The accusation was fabricated based on three points. Vasmer corresponded with his brother and other relatives in Germany. In summer 1933, at Max's request, Richard obtained a certificate of Max's "Aryan" origin from a pastor of a still-operating church in Leningrad, sending it to Germany with a note that it was "not for use in Soviet Russia". In 1932, a female employee of the German Embassy in Russia (or her sister), who had attended Max Vasmer's university lectures, visited Richard's apartment, offering to help his family relocate to Germany; this visit was deemed "transmission of espionage information". Vasmer transferred money for his brother through academic V. I. Vernadsky, who traveled to Germany. From 1929 for two years, Vasmer regularly visited Vernadsky, receiving 100 rubles every two months: Vernadsky supported Richard's family, while Max sent money to Vernadsky's daughter in Prague. These funds were allegedly for the "organization," and conversations between Vernadsky and Richard were deemed "knowledge transfer".

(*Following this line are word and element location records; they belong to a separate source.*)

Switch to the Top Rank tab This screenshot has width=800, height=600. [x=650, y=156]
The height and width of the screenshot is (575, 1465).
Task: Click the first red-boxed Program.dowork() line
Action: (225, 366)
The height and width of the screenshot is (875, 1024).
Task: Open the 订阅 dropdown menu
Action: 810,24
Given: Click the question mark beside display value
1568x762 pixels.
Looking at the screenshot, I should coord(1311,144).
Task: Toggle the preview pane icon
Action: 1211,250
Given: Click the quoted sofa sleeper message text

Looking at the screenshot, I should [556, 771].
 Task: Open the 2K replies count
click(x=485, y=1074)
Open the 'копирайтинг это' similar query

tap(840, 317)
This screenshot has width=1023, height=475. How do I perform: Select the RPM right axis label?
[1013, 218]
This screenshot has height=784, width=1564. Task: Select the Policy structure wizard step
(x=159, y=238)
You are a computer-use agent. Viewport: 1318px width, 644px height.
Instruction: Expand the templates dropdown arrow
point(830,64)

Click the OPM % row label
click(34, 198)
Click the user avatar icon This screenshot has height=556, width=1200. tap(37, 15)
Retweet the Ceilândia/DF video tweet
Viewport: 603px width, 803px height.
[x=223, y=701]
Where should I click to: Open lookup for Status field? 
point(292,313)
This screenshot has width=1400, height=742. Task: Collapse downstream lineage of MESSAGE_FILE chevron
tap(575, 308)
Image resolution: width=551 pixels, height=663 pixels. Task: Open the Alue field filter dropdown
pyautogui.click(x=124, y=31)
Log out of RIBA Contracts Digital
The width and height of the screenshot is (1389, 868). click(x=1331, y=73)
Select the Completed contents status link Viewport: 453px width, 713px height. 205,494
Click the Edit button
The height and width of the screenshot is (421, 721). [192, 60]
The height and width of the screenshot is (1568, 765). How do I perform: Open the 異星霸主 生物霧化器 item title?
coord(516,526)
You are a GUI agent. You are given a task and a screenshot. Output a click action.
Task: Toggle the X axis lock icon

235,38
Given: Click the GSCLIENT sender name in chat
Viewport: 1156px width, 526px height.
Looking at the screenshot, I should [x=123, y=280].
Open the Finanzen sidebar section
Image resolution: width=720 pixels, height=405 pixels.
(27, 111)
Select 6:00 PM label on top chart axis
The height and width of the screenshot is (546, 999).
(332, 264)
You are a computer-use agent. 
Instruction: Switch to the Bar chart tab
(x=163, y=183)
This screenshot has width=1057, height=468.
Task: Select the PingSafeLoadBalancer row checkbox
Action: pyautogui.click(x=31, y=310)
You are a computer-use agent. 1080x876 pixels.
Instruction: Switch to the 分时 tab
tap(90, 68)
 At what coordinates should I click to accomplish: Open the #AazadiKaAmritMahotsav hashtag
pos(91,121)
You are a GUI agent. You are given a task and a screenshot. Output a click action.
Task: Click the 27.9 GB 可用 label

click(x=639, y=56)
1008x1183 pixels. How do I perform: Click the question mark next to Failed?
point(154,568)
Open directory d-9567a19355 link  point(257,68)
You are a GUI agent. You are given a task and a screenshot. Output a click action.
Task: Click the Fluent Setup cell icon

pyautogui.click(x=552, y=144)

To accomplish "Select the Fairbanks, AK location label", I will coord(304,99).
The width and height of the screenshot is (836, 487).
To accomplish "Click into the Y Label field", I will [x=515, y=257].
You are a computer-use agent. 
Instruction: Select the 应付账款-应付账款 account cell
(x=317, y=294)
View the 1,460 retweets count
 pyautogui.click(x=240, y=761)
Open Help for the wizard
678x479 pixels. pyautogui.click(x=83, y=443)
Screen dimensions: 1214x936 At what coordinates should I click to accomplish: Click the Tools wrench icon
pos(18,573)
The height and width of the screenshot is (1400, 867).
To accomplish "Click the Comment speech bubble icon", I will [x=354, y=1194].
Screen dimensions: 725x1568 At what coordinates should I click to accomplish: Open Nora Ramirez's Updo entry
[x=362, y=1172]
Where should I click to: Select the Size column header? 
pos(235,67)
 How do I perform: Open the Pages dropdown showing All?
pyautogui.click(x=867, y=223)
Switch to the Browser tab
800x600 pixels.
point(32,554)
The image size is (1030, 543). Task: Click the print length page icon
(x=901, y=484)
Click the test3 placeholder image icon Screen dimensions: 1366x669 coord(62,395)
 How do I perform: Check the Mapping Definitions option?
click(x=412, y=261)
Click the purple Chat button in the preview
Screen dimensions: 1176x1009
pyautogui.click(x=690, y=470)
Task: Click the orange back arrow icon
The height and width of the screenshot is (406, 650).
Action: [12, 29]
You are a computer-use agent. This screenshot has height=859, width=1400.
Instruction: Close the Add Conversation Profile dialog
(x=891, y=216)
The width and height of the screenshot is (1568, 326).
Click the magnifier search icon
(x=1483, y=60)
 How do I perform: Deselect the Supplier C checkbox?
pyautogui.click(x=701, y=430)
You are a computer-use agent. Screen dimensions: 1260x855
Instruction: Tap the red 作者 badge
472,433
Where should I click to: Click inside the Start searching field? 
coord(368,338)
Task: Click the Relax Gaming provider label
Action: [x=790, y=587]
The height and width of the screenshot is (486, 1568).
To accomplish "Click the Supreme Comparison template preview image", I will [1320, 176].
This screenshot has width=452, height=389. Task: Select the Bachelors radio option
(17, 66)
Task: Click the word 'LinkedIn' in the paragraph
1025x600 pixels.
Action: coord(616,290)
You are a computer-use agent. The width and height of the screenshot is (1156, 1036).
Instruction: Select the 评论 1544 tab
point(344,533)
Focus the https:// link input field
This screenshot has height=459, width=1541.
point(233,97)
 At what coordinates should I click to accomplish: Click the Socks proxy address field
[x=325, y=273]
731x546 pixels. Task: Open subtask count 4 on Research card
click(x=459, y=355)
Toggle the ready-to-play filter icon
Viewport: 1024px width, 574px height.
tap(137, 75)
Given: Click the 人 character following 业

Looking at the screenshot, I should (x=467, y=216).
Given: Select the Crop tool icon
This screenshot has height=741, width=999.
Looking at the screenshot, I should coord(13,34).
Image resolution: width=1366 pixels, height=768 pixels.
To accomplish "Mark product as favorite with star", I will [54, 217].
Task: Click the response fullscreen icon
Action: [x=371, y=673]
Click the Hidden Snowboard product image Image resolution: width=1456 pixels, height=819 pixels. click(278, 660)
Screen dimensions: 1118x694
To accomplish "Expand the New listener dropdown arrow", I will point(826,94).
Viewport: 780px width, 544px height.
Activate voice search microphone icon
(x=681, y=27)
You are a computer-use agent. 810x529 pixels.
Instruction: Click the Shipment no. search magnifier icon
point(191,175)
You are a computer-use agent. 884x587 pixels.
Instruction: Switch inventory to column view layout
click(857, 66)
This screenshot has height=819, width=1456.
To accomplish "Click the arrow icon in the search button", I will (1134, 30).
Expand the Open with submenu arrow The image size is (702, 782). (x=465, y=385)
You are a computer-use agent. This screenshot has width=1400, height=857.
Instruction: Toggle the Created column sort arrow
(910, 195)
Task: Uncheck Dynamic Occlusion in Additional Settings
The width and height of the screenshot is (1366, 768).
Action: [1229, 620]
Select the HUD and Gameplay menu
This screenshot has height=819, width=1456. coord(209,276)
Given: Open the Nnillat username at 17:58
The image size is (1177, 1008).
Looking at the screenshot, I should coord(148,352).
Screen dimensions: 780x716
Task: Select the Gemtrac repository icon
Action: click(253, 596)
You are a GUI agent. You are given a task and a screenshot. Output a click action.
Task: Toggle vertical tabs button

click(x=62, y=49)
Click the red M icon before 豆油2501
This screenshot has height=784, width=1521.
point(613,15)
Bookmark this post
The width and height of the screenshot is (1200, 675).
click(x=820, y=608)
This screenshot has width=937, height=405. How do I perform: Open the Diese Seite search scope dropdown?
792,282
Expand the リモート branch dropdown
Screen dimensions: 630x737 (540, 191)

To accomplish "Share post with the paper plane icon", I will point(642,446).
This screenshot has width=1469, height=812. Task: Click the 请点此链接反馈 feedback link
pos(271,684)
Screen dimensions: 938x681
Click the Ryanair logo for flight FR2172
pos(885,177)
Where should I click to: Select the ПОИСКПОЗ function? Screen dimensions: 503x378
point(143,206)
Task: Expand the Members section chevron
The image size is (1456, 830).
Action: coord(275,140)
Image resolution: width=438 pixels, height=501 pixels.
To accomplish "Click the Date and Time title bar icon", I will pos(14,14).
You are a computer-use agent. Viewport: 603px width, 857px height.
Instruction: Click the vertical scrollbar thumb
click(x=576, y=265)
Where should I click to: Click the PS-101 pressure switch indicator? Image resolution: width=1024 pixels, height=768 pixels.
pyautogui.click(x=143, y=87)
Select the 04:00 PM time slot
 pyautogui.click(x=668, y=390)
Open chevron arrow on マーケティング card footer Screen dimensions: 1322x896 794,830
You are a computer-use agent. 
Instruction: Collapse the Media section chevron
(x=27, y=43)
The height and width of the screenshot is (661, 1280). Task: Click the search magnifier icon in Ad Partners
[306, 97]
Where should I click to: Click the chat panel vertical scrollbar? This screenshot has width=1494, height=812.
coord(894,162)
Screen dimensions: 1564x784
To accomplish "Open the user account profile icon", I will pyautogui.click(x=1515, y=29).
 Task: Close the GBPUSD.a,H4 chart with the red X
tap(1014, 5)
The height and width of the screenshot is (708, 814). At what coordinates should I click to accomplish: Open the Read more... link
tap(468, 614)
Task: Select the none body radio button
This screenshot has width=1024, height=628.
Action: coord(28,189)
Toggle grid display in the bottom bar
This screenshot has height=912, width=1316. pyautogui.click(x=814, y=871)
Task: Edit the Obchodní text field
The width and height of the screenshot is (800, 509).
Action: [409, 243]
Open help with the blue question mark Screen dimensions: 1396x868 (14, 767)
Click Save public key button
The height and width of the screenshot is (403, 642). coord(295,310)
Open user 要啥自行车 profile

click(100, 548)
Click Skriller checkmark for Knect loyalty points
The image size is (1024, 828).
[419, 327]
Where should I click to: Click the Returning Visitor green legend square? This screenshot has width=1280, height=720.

Vasmer was labeled the head of "cell No. 8," allegedly including I. G. Spassky, N. P. Bauer, A. N. Zograf, G. Yu. Walter, A. A. Avtonomov, and E. I. Lindros. Spassky, Avtonomov, and Lindros were implicated to suggest preparation of terrorist acts: a Kharkov exhibition of antique weapons involving Hermitage exhibits was allegedly intended for "arming insurgent groups." In reality, Avtonomov and Lindros prepared exhibits (both were weapons collectors), while Spassky, who worked in the Kharkov museum until 1931, was uninvolved. Vasmer admitted his "guilt".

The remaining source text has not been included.